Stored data
━━━━━━━━
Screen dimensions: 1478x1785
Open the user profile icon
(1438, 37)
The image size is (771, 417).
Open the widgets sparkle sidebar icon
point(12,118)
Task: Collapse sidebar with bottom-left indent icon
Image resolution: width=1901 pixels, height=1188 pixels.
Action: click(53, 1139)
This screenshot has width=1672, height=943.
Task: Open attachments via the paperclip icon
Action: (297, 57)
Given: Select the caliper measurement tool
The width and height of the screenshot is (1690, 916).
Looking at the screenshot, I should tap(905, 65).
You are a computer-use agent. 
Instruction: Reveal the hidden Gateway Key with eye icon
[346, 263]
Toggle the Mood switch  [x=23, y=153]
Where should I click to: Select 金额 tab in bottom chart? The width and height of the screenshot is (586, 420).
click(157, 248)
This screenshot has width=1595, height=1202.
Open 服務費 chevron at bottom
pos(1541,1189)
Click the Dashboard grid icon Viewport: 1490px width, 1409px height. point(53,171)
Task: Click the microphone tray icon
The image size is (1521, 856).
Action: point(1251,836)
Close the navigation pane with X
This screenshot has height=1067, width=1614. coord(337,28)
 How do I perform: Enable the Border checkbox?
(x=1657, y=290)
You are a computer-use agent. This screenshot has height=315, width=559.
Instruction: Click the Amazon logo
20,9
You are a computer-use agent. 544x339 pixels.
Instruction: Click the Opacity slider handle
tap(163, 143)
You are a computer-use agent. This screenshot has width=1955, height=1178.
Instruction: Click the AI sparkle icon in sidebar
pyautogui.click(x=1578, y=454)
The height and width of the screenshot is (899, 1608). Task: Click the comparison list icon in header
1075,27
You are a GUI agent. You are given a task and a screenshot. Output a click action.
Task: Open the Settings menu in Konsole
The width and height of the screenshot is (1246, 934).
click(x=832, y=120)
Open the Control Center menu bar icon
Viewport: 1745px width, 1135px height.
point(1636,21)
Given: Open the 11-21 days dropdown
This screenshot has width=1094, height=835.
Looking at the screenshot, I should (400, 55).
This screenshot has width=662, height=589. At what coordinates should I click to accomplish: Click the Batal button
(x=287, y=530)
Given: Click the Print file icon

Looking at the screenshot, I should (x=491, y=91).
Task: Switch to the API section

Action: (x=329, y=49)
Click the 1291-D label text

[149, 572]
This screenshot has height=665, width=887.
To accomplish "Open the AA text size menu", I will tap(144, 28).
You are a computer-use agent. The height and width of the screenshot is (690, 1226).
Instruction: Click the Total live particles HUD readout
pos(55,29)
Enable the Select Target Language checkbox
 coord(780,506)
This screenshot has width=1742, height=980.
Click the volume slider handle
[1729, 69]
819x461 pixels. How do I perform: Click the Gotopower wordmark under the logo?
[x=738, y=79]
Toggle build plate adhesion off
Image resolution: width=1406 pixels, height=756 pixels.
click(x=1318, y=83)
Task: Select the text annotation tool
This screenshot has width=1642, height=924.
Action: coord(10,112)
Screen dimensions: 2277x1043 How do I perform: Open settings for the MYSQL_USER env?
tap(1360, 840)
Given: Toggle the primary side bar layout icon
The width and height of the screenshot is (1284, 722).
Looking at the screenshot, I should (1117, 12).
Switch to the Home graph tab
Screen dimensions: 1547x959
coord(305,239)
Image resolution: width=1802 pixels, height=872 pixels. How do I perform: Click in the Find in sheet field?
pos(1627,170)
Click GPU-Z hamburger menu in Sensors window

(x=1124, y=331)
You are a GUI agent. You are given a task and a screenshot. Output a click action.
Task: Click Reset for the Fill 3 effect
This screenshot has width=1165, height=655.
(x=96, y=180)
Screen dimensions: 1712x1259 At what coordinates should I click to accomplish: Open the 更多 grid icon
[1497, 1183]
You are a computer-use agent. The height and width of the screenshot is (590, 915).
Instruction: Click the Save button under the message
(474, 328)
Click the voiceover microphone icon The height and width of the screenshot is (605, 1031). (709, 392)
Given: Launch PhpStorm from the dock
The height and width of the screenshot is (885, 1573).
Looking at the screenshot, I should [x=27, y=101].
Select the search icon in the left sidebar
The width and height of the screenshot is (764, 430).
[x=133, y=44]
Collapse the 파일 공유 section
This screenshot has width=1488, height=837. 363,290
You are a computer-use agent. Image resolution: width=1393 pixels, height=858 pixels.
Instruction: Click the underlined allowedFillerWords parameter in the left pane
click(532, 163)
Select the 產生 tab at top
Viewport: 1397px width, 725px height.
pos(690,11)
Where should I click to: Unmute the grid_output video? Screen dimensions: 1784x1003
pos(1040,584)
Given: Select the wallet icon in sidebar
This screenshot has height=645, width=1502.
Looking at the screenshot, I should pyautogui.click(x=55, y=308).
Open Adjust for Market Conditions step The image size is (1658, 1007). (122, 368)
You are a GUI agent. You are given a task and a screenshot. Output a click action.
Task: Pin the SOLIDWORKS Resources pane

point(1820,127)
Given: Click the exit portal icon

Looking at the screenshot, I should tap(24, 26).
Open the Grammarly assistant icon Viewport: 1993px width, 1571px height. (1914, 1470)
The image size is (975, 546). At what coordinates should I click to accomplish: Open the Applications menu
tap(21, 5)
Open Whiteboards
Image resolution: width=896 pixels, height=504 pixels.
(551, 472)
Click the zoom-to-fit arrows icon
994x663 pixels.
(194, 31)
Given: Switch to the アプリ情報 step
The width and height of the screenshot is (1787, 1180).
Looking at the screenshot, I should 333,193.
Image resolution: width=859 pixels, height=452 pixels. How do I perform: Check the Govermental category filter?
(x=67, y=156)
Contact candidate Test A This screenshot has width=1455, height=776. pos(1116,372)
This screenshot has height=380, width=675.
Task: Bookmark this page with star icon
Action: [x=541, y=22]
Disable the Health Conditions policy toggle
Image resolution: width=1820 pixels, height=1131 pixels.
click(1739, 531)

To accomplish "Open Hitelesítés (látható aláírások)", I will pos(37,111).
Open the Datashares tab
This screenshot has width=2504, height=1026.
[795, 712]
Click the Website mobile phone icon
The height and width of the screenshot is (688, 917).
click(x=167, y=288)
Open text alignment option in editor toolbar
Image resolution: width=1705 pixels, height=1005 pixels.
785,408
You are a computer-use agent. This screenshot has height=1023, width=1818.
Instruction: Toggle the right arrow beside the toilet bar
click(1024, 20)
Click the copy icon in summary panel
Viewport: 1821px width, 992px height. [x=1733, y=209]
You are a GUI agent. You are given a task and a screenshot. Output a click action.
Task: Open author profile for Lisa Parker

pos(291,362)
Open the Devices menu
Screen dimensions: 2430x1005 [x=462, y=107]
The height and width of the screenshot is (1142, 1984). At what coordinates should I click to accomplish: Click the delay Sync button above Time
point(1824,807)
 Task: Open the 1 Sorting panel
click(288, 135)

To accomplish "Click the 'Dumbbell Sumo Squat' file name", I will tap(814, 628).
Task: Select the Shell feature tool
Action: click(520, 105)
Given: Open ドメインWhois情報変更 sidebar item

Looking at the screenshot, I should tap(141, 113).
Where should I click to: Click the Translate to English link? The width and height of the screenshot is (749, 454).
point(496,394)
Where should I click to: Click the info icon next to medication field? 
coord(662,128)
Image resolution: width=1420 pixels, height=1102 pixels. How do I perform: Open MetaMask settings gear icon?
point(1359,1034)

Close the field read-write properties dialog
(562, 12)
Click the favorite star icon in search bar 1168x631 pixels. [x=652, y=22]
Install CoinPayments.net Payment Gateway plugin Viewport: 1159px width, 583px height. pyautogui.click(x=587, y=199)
━━━━━━━━
WHAT TO WORK ON:
Copy every record again, keeping each word unchanged.

SOLVED PROBLEM:
Screen dimensions: 1478x1785
Open the user profile icon
(1438, 37)
The image size is (771, 417).
Open the widgets sparkle sidebar icon
point(12,118)
Task: Collapse sidebar with bottom-left indent icon
Image resolution: width=1901 pixels, height=1188 pixels.
Action: click(53, 1139)
This screenshot has width=1672, height=943.
Task: Open attachments via the paperclip icon
Action: (297, 57)
Given: Select the caliper measurement tool
The width and height of the screenshot is (1690, 916).
Looking at the screenshot, I should tap(905, 65).
You are a computer-use agent. 
Instruction: Reveal the hidden Gateway Key with eye icon
[346, 263]
Toggle the Mood switch  [x=23, y=153]
Where should I click to: Select 金额 tab in bottom chart? The width and height of the screenshot is (586, 420).
click(157, 248)
This screenshot has width=1595, height=1202.
Open 服務費 chevron at bottom
pos(1541,1189)
Click the Dashboard grid icon Viewport: 1490px width, 1409px height. point(53,171)
Task: Click the microphone tray icon
The image size is (1521, 856).
Action: point(1251,836)
Close the navigation pane with X
This screenshot has height=1067, width=1614. coord(337,28)
 How do I perform: Enable the Border checkbox?
(x=1657, y=290)
You are a computer-use agent. This screenshot has height=315, width=559.
Instruction: Click the Amazon logo
20,9
You are a computer-use agent. 544x339 pixels.
Instruction: Click the Opacity slider handle
tap(163, 143)
You are a computer-use agent. This screenshot has width=1955, height=1178.
Instruction: Click the AI sparkle icon in sidebar
pyautogui.click(x=1578, y=454)
The height and width of the screenshot is (899, 1608). Task: Click the comparison list icon in header
1075,27
You are a GUI agent. You are given a task and a screenshot. Output a click action.
Task: Open the Settings menu in Konsole
The width and height of the screenshot is (1246, 934).
click(x=832, y=120)
Open the Control Center menu bar icon
Viewport: 1745px width, 1135px height.
point(1636,21)
Given: Open the 11-21 days dropdown
This screenshot has width=1094, height=835.
Looking at the screenshot, I should (400, 55).
This screenshot has width=662, height=589. At what coordinates should I click to accomplish: Click the Batal button
(x=287, y=530)
Given: Click the Print file icon

Looking at the screenshot, I should (x=491, y=91).
Task: Switch to the API section

Action: (x=329, y=49)
Click the 1291-D label text

[149, 572]
This screenshot has height=665, width=887.
To accomplish "Open the AA text size menu", I will tap(144, 28).
You are a computer-use agent. The height and width of the screenshot is (690, 1226).
Instruction: Click the Total live particles HUD readout
pos(55,29)
Enable the Select Target Language checkbox
 coord(780,506)
This screenshot has width=1742, height=980.
Click the volume slider handle
[1729, 69]
819x461 pixels. How do I perform: Click the Gotopower wordmark under the logo?
[x=738, y=79]
Toggle build plate adhesion off
Image resolution: width=1406 pixels, height=756 pixels.
click(x=1318, y=83)
Task: Select the text annotation tool
This screenshot has width=1642, height=924.
Action: coord(10,112)
Screen dimensions: 2277x1043 How do I perform: Open settings for the MYSQL_USER env?
tap(1360, 840)
Given: Toggle the primary side bar layout icon
The width and height of the screenshot is (1284, 722).
Looking at the screenshot, I should (1117, 12).
Switch to the Home graph tab
Screen dimensions: 1547x959
coord(305,239)
Image resolution: width=1802 pixels, height=872 pixels. How do I perform: Click in the Find in sheet field?
pos(1627,170)
Click GPU-Z hamburger menu in Sensors window

(x=1124, y=331)
You are a GUI agent. You are given a task and a screenshot. Output a click action.
Task: Click Reset for the Fill 3 effect
This screenshot has width=1165, height=655.
(x=96, y=180)
Screen dimensions: 1712x1259 At what coordinates should I click to accomplish: Open the 更多 grid icon
[1497, 1183]
You are a computer-use agent. The height and width of the screenshot is (590, 915).
Instruction: Click the Save button under the message
(474, 328)
Click the voiceover microphone icon The height and width of the screenshot is (605, 1031). (709, 392)
Given: Launch PhpStorm from the dock
The height and width of the screenshot is (885, 1573).
Looking at the screenshot, I should [x=27, y=101].
Select the search icon in the left sidebar
The width and height of the screenshot is (764, 430).
[x=133, y=44]
Collapse the 파일 공유 section
This screenshot has width=1488, height=837. 363,290
You are a computer-use agent. Image resolution: width=1393 pixels, height=858 pixels.
Instruction: Click the underlined allowedFillerWords parameter in the left pane
click(532, 163)
Select the 產生 tab at top
Viewport: 1397px width, 725px height.
pos(690,11)
Where should I click to: Unmute the grid_output video? Screen dimensions: 1784x1003
pos(1040,584)
Given: Select the wallet icon in sidebar
This screenshot has height=645, width=1502.
Looking at the screenshot, I should pyautogui.click(x=55, y=308).
Open Adjust for Market Conditions step The image size is (1658, 1007). (122, 368)
You are a GUI agent. You are given a task and a screenshot. Output a click action.
Task: Pin the SOLIDWORKS Resources pane

point(1820,127)
Given: Click the exit portal icon

Looking at the screenshot, I should tap(24, 26).
Open the Grammarly assistant icon Viewport: 1993px width, 1571px height. (1914, 1470)
The image size is (975, 546). At what coordinates should I click to accomplish: Open the Applications menu
tap(21, 5)
Open Whiteboards
Image resolution: width=896 pixels, height=504 pixels.
(551, 472)
Click the zoom-to-fit arrows icon
994x663 pixels.
(194, 31)
Given: Switch to the アプリ情報 step
The width and height of the screenshot is (1787, 1180).
Looking at the screenshot, I should 333,193.
Image resolution: width=859 pixels, height=452 pixels. How do I perform: Check the Govermental category filter?
(x=67, y=156)
Contact candidate Test A This screenshot has width=1455, height=776. pos(1116,372)
This screenshot has height=380, width=675.
Task: Bookmark this page with star icon
Action: [x=541, y=22]
Disable the Health Conditions policy toggle
Image resolution: width=1820 pixels, height=1131 pixels.
click(1739, 531)

To accomplish "Open Hitelesítés (látható aláírások)", I will pos(37,111).
Open the Datashares tab
This screenshot has width=2504, height=1026.
[795, 712]
Click the Website mobile phone icon
The height and width of the screenshot is (688, 917).
click(x=167, y=288)
Open text alignment option in editor toolbar
Image resolution: width=1705 pixels, height=1005 pixels.
785,408
You are a computer-use agent. This screenshot has height=1023, width=1818.
Instruction: Toggle the right arrow beside the toilet bar
click(1024, 20)
Click the copy icon in summary panel
Viewport: 1821px width, 992px height. [x=1733, y=209]
You are a GUI agent. You are given a task and a screenshot. Output a click action.
Task: Open author profile for Lisa Parker

pos(291,362)
Open the Devices menu
Screen dimensions: 2430x1005 [x=462, y=107]
The height and width of the screenshot is (1142, 1984). At what coordinates should I click to accomplish: Click the delay Sync button above Time
point(1824,807)
 Task: Open the 1 Sorting panel
click(288, 135)

To accomplish "Click the 'Dumbbell Sumo Squat' file name", I will tap(814, 628).
Task: Select the Shell feature tool
Action: click(520, 105)
Given: Open ドメインWhois情報変更 sidebar item

Looking at the screenshot, I should tap(141, 113).
Where should I click to: Click the Translate to English link? The width and height of the screenshot is (749, 454).
point(496,394)
Where should I click to: Click the info icon next to medication field? 
coord(662,128)
Image resolution: width=1420 pixels, height=1102 pixels. How do I perform: Open MetaMask settings gear icon?
point(1359,1034)

Close the field read-write properties dialog
(562, 12)
Click the favorite star icon in search bar 1168x631 pixels. [x=652, y=22]
Install CoinPayments.net Payment Gateway plugin Viewport: 1159px width, 583px height. pyautogui.click(x=587, y=199)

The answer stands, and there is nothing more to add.